## Problem
The lines to repeat run from the one containing "The height and width of the screenshot is (135, 274)." through the last line of the records below; repeat them exactly and give nothing more.

*** Records shown ***

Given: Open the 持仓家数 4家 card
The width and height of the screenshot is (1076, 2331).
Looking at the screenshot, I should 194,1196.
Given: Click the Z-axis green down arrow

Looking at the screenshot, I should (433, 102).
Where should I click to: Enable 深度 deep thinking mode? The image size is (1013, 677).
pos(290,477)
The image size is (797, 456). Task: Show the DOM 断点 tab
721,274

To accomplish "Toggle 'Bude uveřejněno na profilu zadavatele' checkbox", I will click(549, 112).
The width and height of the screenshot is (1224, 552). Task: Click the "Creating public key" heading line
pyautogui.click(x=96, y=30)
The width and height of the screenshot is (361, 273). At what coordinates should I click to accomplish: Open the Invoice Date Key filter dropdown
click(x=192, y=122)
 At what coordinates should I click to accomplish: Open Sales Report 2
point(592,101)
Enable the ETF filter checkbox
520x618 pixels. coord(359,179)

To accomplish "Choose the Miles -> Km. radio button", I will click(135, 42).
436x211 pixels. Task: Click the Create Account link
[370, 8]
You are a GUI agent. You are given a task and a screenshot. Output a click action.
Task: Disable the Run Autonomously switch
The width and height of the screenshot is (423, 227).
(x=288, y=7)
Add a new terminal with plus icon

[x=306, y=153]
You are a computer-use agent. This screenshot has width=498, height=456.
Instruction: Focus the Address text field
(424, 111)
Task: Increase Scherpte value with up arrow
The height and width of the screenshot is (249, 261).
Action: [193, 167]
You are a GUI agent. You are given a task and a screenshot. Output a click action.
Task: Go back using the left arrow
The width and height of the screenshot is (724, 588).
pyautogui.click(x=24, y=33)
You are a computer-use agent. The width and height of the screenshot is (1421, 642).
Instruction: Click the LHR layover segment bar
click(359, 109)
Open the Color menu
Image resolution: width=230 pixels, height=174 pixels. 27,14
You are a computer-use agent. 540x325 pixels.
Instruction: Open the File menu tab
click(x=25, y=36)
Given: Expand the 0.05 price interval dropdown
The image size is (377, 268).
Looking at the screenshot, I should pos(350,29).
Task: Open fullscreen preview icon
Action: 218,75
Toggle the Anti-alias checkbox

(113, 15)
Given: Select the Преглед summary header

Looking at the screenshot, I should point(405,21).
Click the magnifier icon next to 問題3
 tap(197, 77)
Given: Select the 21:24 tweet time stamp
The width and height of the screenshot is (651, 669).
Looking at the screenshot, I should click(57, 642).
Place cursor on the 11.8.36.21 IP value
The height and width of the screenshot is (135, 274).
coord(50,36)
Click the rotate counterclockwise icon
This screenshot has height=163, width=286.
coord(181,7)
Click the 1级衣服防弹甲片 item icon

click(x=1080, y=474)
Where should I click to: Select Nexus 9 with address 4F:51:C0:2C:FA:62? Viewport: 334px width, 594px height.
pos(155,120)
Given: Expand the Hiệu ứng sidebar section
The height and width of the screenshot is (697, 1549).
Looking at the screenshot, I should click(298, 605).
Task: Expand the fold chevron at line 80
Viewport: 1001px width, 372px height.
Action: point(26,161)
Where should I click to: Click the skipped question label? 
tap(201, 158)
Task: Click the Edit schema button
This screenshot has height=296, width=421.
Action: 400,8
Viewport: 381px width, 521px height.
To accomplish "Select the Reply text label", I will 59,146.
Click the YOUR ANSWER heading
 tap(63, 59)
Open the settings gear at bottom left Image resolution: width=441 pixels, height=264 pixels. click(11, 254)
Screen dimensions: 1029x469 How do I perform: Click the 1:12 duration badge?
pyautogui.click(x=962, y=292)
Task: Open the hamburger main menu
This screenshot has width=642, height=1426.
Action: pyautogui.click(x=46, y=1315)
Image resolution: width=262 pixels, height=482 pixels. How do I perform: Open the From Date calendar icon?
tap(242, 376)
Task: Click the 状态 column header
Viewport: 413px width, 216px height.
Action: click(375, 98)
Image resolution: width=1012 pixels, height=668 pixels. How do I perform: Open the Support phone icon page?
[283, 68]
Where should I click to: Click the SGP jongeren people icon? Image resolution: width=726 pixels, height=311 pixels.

*** End of Records shown ***

## Task answer
The height and width of the screenshot is (135, 274).
coord(50,36)
Click the rotate counterclockwise icon
This screenshot has height=163, width=286.
coord(181,7)
Click the 1级衣服防弹甲片 item icon

click(x=1080, y=474)
Where should I click to: Select Nexus 9 with address 4F:51:C0:2C:FA:62? Viewport: 334px width, 594px height.
pos(155,120)
Given: Expand the Hiệu ứng sidebar section
The height and width of the screenshot is (697, 1549).
Looking at the screenshot, I should click(298, 605).
Task: Expand the fold chevron at line 80
Viewport: 1001px width, 372px height.
Action: point(26,161)
Where should I click to: Click the skipped question label? 
tap(201, 158)
Task: Click the Edit schema button
This screenshot has height=296, width=421.
Action: 400,8
Viewport: 381px width, 521px height.
To accomplish "Select the Reply text label", I will 59,146.
Click the YOUR ANSWER heading
 tap(63, 59)
Open the settings gear at bottom left Image resolution: width=441 pixels, height=264 pixels. click(11, 254)
Screen dimensions: 1029x469 How do I perform: Click the 1:12 duration badge?
pyautogui.click(x=962, y=292)
Task: Open the hamburger main menu
This screenshot has width=642, height=1426.
Action: pyautogui.click(x=46, y=1315)
Image resolution: width=262 pixels, height=482 pixels. How do I perform: Open the From Date calendar icon?
tap(242, 376)
Task: Click the 状态 column header
Viewport: 413px width, 216px height.
Action: click(375, 98)
Image resolution: width=1012 pixels, height=668 pixels. How do I perform: Open the Support phone icon page?
[283, 68]
Where should I click to: Click the SGP jongeren people icon? Image resolution: width=726 pixels, height=311 pixels.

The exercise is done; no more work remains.